%%

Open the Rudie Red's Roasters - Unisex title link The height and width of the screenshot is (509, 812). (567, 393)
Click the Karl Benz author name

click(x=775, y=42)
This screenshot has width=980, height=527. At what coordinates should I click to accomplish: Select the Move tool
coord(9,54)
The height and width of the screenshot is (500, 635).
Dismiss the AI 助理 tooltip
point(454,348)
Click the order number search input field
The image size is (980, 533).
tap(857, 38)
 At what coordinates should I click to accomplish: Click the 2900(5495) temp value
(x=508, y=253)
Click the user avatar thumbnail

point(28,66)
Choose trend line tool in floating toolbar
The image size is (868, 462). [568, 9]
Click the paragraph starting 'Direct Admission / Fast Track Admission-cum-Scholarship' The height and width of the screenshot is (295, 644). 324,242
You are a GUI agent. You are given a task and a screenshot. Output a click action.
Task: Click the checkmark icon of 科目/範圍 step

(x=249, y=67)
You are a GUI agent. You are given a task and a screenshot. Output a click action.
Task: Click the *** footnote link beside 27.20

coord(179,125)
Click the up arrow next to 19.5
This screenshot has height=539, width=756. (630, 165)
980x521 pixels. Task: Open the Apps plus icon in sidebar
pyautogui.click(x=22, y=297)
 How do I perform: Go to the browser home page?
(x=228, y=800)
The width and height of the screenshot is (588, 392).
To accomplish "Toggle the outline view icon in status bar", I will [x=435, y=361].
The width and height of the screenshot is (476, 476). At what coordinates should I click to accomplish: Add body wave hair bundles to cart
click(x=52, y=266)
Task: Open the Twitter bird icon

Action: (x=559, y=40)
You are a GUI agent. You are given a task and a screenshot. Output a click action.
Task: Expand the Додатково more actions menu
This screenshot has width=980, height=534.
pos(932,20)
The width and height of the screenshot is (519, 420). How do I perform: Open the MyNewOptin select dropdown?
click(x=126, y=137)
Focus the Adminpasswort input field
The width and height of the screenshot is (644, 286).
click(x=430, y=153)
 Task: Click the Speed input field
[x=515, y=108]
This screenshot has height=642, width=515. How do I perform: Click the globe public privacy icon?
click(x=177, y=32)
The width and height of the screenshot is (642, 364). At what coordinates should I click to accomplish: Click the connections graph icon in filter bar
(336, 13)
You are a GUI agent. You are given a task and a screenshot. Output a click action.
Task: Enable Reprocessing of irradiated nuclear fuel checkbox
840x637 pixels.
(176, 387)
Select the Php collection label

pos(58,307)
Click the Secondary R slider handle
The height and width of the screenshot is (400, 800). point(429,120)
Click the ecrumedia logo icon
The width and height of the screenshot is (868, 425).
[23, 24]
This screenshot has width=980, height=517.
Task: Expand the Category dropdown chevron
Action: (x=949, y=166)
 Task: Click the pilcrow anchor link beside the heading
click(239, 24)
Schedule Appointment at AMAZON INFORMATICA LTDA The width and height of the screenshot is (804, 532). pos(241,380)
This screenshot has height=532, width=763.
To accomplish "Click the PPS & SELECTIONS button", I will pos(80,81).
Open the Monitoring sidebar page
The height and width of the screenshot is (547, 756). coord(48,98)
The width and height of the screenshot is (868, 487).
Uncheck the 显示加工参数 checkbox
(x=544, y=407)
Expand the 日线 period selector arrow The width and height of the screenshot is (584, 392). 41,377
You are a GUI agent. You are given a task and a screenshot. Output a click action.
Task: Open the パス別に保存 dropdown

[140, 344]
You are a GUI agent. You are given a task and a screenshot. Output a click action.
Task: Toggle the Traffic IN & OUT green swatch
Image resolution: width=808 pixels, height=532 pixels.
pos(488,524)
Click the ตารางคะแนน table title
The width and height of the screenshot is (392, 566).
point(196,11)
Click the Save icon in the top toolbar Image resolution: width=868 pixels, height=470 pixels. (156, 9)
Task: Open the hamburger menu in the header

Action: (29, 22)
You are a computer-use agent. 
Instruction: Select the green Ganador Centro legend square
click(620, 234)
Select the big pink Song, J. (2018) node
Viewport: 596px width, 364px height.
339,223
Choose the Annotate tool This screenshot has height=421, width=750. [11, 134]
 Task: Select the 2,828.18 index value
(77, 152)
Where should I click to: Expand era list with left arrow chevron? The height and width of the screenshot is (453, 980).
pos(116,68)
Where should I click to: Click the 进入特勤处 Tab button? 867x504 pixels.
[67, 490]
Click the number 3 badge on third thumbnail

%%

### TASK ITEM
Copy each line from the data above that includes "will".

### WRITTEN REPLY
To accomplish "Toggle the outline view icon in status bar", I will [x=435, y=361].
To accomplish "Click the PPS & SELECTIONS button", I will pos(80,81).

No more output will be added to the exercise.